Overcoming feelings of Shame | Shame avoided will stay quite the same…

Guilt is mixture of melancholic anxiety that steps from a remorse held for an action engaged in… shame is a deeper depression accompanied by a degree of restless self-hatred which arrives when we cannot accept and forgive our self – when we essentially feel uncomfortable with who we are as opposed to feeling unrest for an action we partook in.
Guilt is for actions
Shame is for identity… shame is felt for who we are… shame tricks us into believing that its’ uncomfortable feelings are permanent, justified or deserving, and unforgivable or unresolvable…
Shame convinces us to believe that “I am flawed and unforgivable for __________, I am an unacceptable person.”
The strange thing about shame is that it enslaves us without generally making its’ presence overtly known… most people crippled by the grasp of shame will not say that they feel shame nor would they easily be able to identify the source of their shame.
People engage is all sorts of relationally sabotaging behaviors because of their shame… they feel inadequate and undeserving of love and attention and therefor unconsciously engage in behaviors which ultimately manifest their fears and destroy their attachments to others…
But their fears were never true… no one is undeserving of love… shame convinces you that you are so unacceptable that you deserve to be imprisoned in your self-enabled misery.
Shame quiets your voice…
Shame keeps your limbs from moving in ways of defending your self-worth…
Shame riddles you with distracting anxieties that steal your attention from isolating the source of your discomfort…
Finding your shame and offering it acknowledgment steals a significant degree of your shame’s power.
Ask yourself,
“Why do I not defend my boundaries?”
“Why do I not allow myself to trust my intuition?”
“What is keeping me from attempting to achieve my potential?”
“Why am I able to protect everyone’s wellbeing except for my own?”
“Why do my actions suggest that I am undeserving of a voice?”
 
Within these existential contemplations you may find the source of your shame… allow the feeling to be understood by your body and by your emotional self.
Shame prefers to direct you unconsciously… once your shame is in your consciousness it will still attempt to control you, but it will have lost some of its’ deceptive strength.
By simply accepting and acknowledging shame you will do a great deal in freeing yourself from its’ symptoms of anxiety, disempowerment, hopelessness, and depression.
Shame is strangely related to pride… shame is related to the kind of hurtful pride which gives you such inflated goals that you find your imperfections impermissible…
If you should choose to have so much pride that you cannot accept that you are not perfect… you will have a difficult time ever overcoming your shame…
Part of your recovery… part of you forgiving yourself… … … is humility
To humbly and honestly say, “I can accept my imperfections… I am acceptable, lovable, and deserving of respect… it is the overly proud voice inside of me that suggests I should be perfect, which is the source of my shame.”
If you can be accepting of you faults you take away the footing of shame… you offer shame no means to latch onto you.
By trusting that you will do everything in your power to act with compassion towards yourself and others you can justifiably and rationally move forward without shame… every action is both good and bad… perfection is relative to perception… and as perception is inconsistent, perfection is not objective.
You cannot live without fault… you can live with acceptance and compassion.

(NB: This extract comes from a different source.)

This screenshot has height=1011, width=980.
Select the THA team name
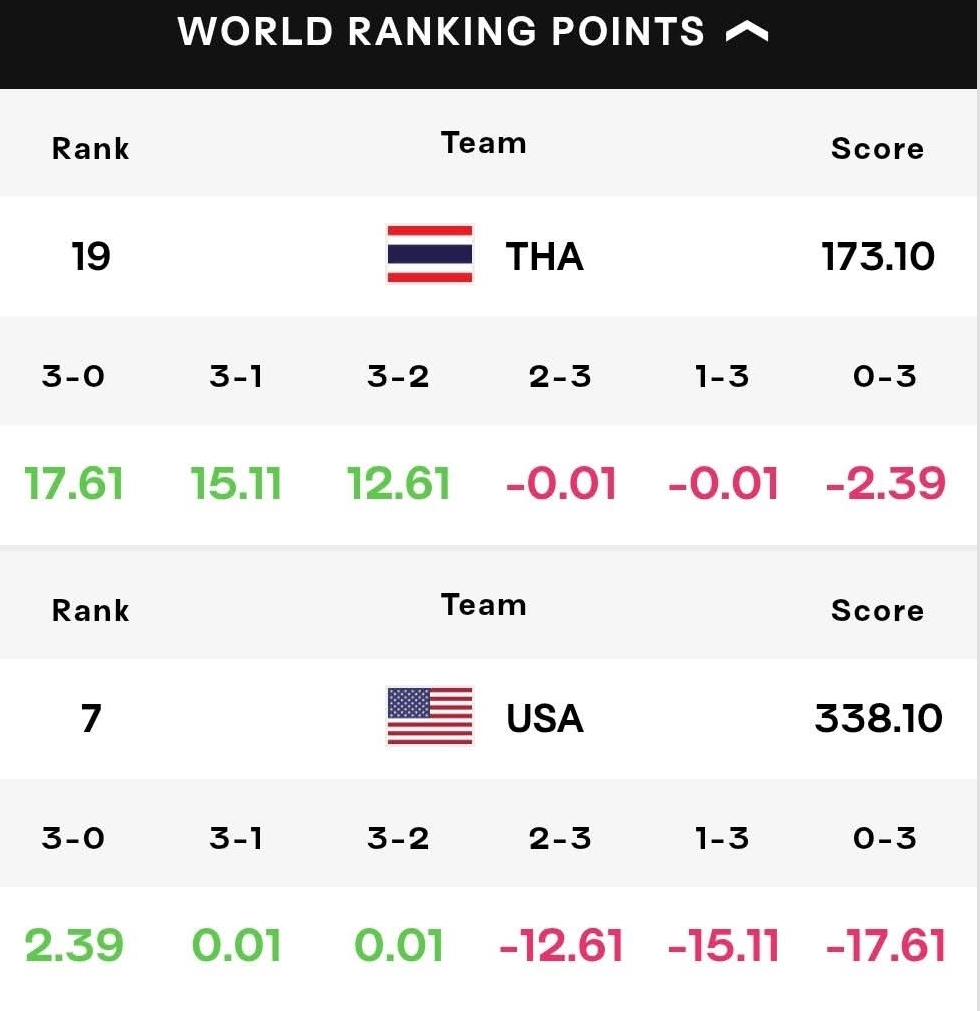click(545, 257)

3 replies on “Overcoming feelings of Shame | Shame avoided will stay quite the same…”

  1. I recently was given the perspective that shame comes from society saying you have broken its norms (noncomformity), and guilt from breaking our own norms. This has initiated many helpful conversations with people.

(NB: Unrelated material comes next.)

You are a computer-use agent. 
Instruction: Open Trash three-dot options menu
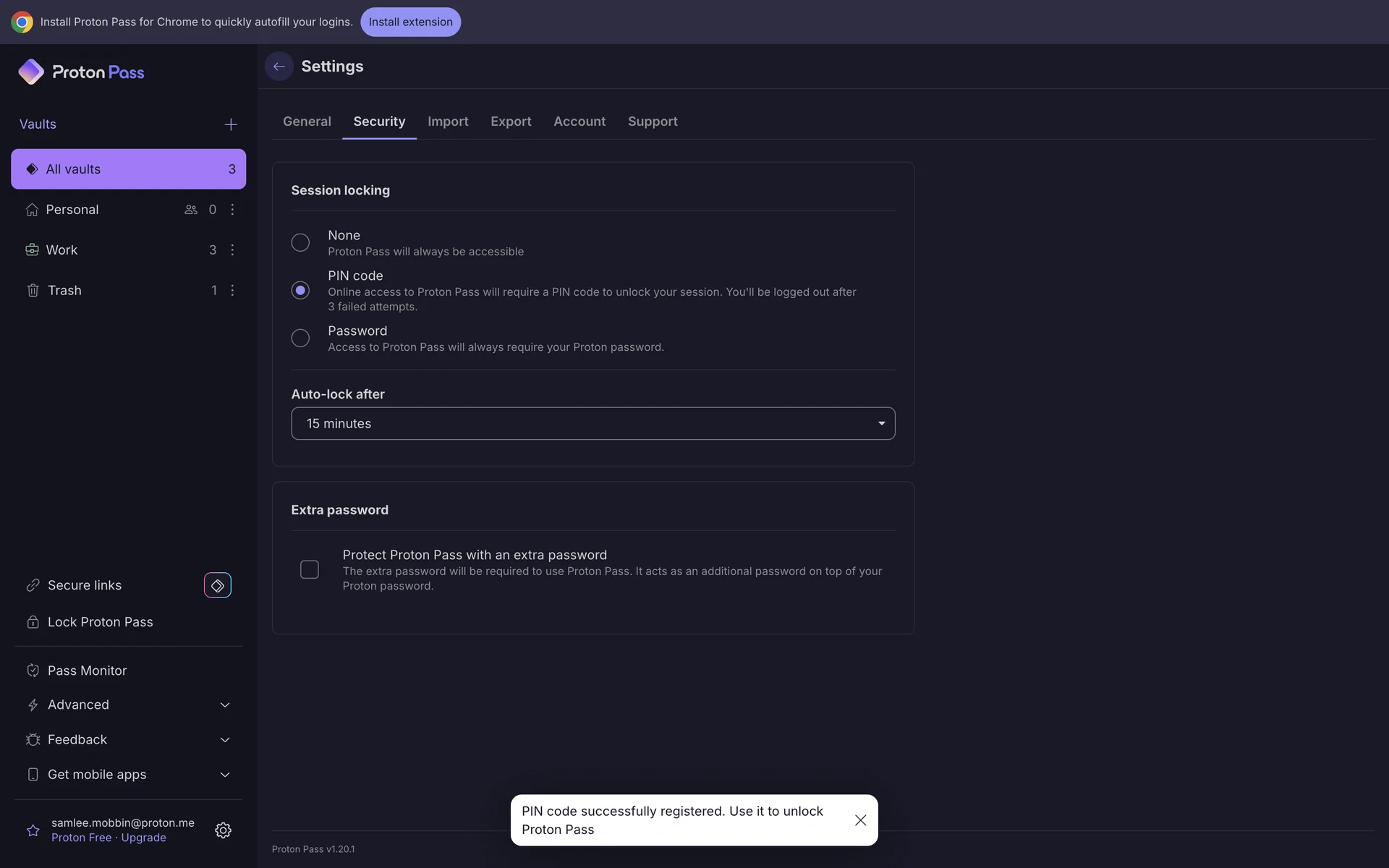point(232,290)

    1. nice … i get it. the ego creates or maintains it’s stability through the way it is percieved by others… so that would make sense that one would feel shame as a result of non-comformity – though it would really be their ego feeling the shame, which opens the door for recovery through acceptance. nice comment – i enjoyed how you woke my mind up this mornin’.

  2. This is amazing….going deep into my soul, and I feel all these things. Thank you for sahring.